**** Working data
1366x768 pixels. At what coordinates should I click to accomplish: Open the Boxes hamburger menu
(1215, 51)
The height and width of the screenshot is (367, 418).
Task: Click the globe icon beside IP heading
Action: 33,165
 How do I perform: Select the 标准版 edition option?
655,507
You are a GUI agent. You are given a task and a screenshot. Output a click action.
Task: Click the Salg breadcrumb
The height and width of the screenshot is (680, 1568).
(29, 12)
********
**** Working data
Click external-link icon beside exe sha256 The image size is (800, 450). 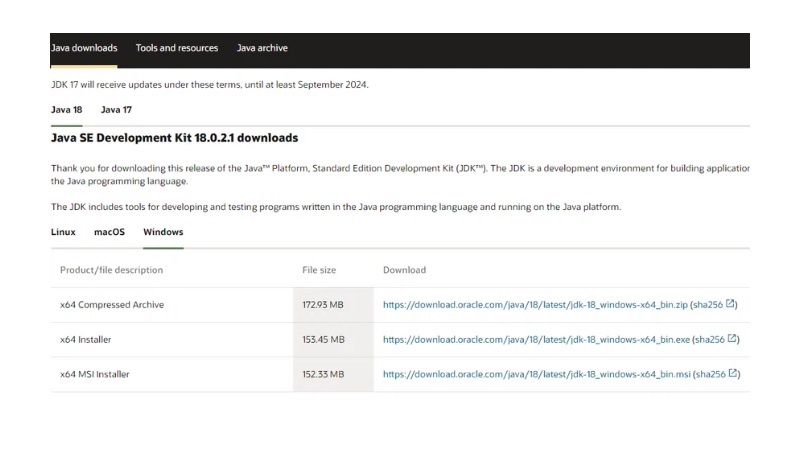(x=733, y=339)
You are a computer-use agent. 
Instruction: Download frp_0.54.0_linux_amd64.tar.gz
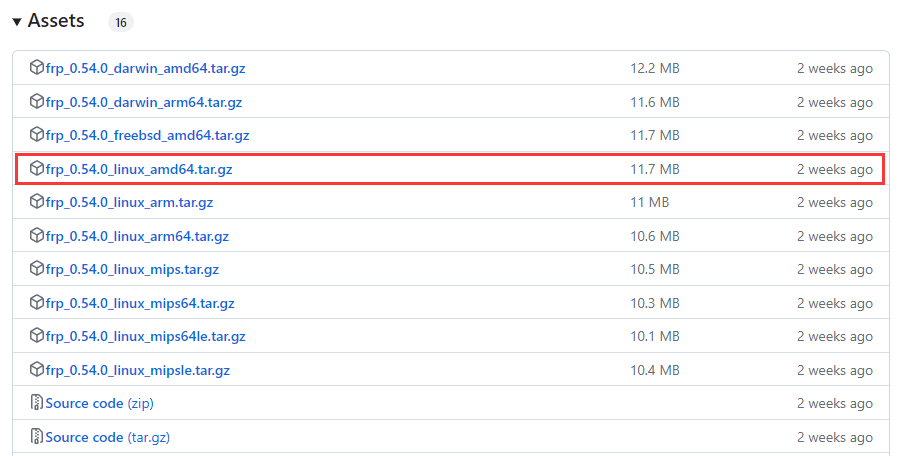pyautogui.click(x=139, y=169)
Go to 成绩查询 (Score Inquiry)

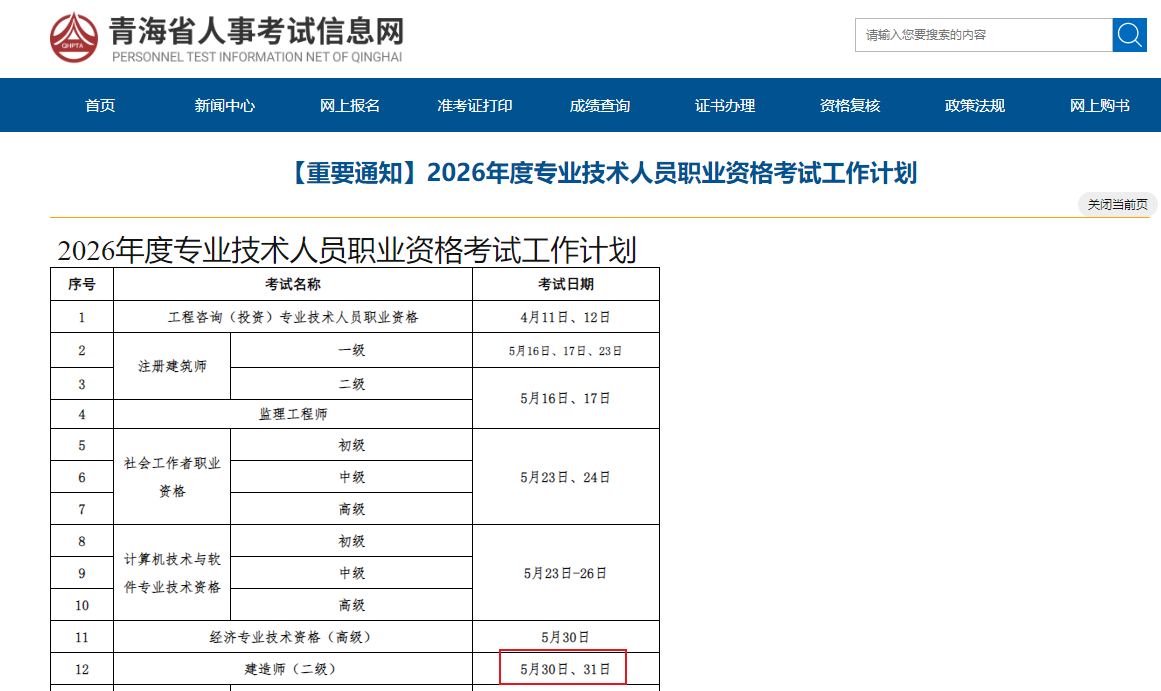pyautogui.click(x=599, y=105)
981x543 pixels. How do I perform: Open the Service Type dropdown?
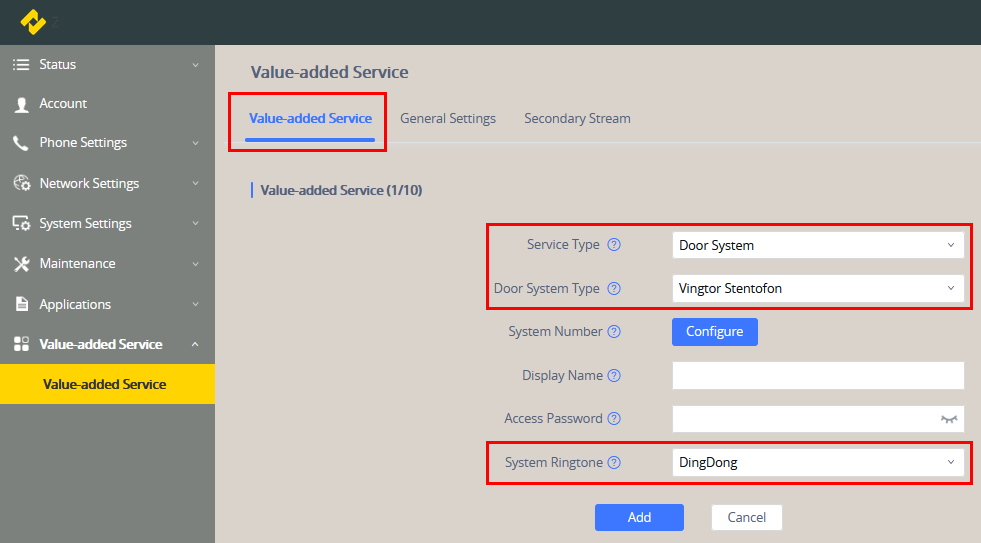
********
**** Working data
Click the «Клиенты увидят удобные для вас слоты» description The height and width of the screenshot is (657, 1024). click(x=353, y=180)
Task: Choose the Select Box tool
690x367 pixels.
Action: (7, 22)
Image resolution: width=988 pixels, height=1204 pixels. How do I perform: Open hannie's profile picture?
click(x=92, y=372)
********
**Try it:** Your answer must be the exact lines from the records above, from the one containing "Go to 成绩查询 (Score Inquiry)" through the one containing "981x543 pixels. How", both included, with every picture left out.

**Solution for this exercise:**
Go to 成绩查询 (Score Inquiry)

pyautogui.click(x=599, y=105)
981x543 pixels. How do I perform: Open the Service Type dropdown?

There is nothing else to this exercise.